| BRANO DI PARTENZA |
La proposta degli inglesi di far decidere alla popolazione, in base al principio della autodeterminazione dei popoli, venne respinta dalla giunta argentina. Il primo ministro inglese Margaret Tatcher convocò il comandante della Royal Army, il Capo di Stato Maggiore Sir Henry Leach, chiedendo se la marina inglese fosse in grado di riconquistare le isole. La risposta del Primo Lord del Mare fu: “Sì, possiamo riprendercele. Anzi dobbiamo”. Così nacque l’operazione “Corporate”.

| ESERCIZI |
1. Nel brano sulle isole, quale nome prese l'operazione?
2. Per favore, indica se ciascuna affermazione concorda con il brano sulle isole e riporta tra virgolette le parole che lo stabiliscono: (a) la giunta argentina accettò la proposta degli inglesi; (b) la proposta degli inglesi si fondava sul principio dell'autodeterminazione dei popoli; (c) nella risposta riportata, riprendere le isole viene presentato come un dovere.
3. Continua il brano sulle isole a partire dalla frase che lo chiude.

(Record tratti da una raccolta di dati)
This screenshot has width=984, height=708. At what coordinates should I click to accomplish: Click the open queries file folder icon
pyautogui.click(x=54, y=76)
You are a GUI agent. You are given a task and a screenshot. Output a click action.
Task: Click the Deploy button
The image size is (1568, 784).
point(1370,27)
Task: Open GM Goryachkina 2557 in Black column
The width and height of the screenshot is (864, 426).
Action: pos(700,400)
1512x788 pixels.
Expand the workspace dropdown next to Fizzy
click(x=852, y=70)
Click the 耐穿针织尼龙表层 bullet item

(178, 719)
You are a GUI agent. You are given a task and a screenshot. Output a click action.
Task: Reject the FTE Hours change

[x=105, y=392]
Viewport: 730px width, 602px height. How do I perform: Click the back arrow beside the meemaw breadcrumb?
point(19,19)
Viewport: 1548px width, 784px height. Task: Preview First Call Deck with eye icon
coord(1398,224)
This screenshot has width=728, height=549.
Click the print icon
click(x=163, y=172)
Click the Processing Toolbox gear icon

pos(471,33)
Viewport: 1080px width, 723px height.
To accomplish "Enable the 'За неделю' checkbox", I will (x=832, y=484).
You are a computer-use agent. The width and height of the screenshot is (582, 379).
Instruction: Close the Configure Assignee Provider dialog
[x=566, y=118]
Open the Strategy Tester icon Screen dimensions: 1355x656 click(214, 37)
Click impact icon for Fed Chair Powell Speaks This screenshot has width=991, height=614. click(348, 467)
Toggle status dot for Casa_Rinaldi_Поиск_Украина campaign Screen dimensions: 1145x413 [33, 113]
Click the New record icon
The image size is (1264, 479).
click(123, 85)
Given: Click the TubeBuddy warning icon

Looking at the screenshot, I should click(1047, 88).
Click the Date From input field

| LE RISPOSTE |
1. Prese il nome di operazione "Corporate".

2. (a) No: «venne respinta dalla giunta argentina». (b) Sì: «in base al principio della autodeterminazione dei popoli». (c) Sì: «Anzi dobbiamo».

3.
Le forze inglesi messe in campo erano costituite da unità della Royal Navy. Consistevano in due portaerei, la Invincible e la Hermes, entrambi con aerei caccia bombardieri Sea Harrier ed elicotteri Sea King, 8 cacciatorpediniere, 13 fregate, 8 navi da sbarco, 6 sommergibili di cui 5 nucleari, 10 petroliere, 6 navi di rifornimento e supporto. Inoltre la squadra era integrata da varie navi civili requisite per l’occorrenza, tra le quali spiccavano i transatlantici Canberra e Queen Elisabeth 2. Un’altra portaerei, la Illustrious, entrò in servizio partecipando all’operazione ed effettuando il minimo addestramento durante la traversata di avvicinamento. Inoltre furono forniti, a spedizione già in corso, aerei Harrier GR2. Le forze aeree misero in campo i bombardieri Avro Vulcan (che facevano base nell’isola di Ascension). Imbarcati sulle navi c’erano reparti di Royal Marines e di parà. Il comando della spedizione era di Sir John Fieldhouse, che operava da Londra.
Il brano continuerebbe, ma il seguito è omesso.